Nasal involvement is common in Lepromatous Leprosy, and respiratory droplets are responsible for the transmission of Leprosy. The nose acts as a reservoir and a conduit for M. leprae to enter inside the body. Nasal obstruction, stuffiness, crusting, epistaxis, and hyposmia are early symptoms and may occur before the development of skin or nerve involvement. The degree of hyposmia correlates with the severity of the disease. Epistaxis is generally mild and results from crusting of the nasal mucosa. The obstruction is secondary to granulomatous infiltration of the nasal mucosa.8,9

Myiasis is a rare complication of Lepromatous Leprosy. It (Myia; Greek-fly) is an infestation of skin by larvae (maggots) of various fly species.

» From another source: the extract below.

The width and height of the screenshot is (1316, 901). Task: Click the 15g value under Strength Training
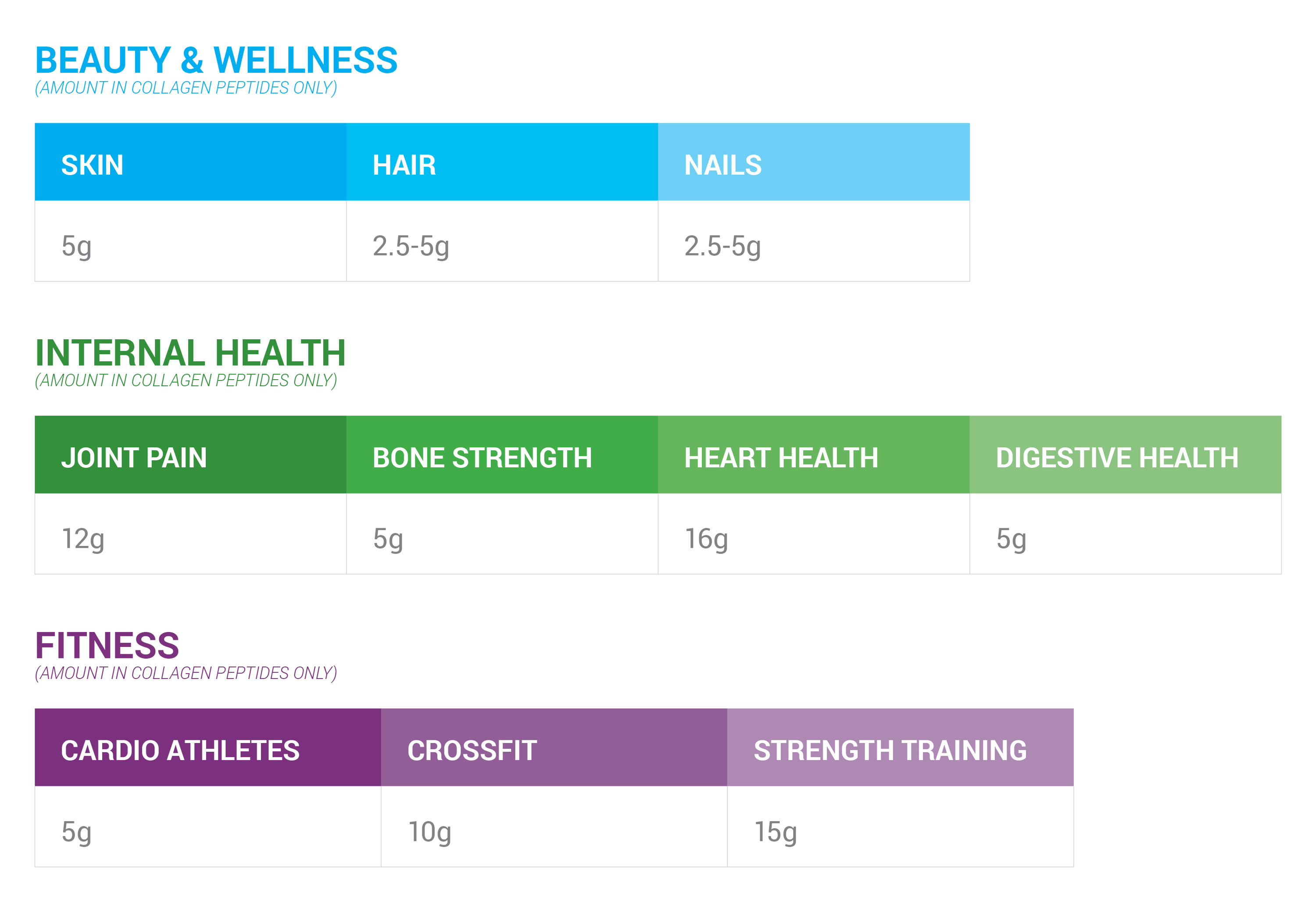pos(776,832)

Common species causing cutaneous myiasis are dermatobia hominis, cordylobia anthropophaga, cochliomyia hominivorax, chrysomia bezziana, hypoderma bovis, gasterophilus intestinalis and oesterus ovis.10 It can be classified as wound myiasis, furuncular myiasis, migratory, cavitary, and orbital myiasis. Cutaneous and wound myiasis is the commonest presentation. Myiasis is more common in the tropics and subtropics, and it causes local tissue damage. Nasal myiasis is the infestation of the nasal cavity by larvae. The patient presents with epistaxis, foul-smelling and blood-tinged nasal discharge, nasal obstruction, and facial pain. Orbital cellulitis, meningitis, and cavernous sinus thrombosis are rare but potentially fatal complications.11 Tissue destruction at times can lead to nasal perforation and deformities. The commonest underlying disease is primary atrophic rhinitis; it has also been reported in Leprosy, tuberculosis, and rhinoscleroma. The long-standing damage to the nasal mucosa, hyposmia, and loss of sensation predispose Lepromatous Leprosy patients to develop nasal myiasis.12 Topical application of turpentine in swabs with manual extraction has been used as a treatment. Endoscopic removal of maggots under direct vision is preferable as it allows removal from inaccessible areas of the nose and sinus.13

Even in the postelimination era, Leprosy is not uncommon and still remains a public health problem. A high index of suspicion is required to diagnose Lepromatous Leprosy cases early to prevent the spread of the disease in the community. Awareness of both general public and treating physicians to the nasal signs may help in the early detection of Lepromatous Leprosy.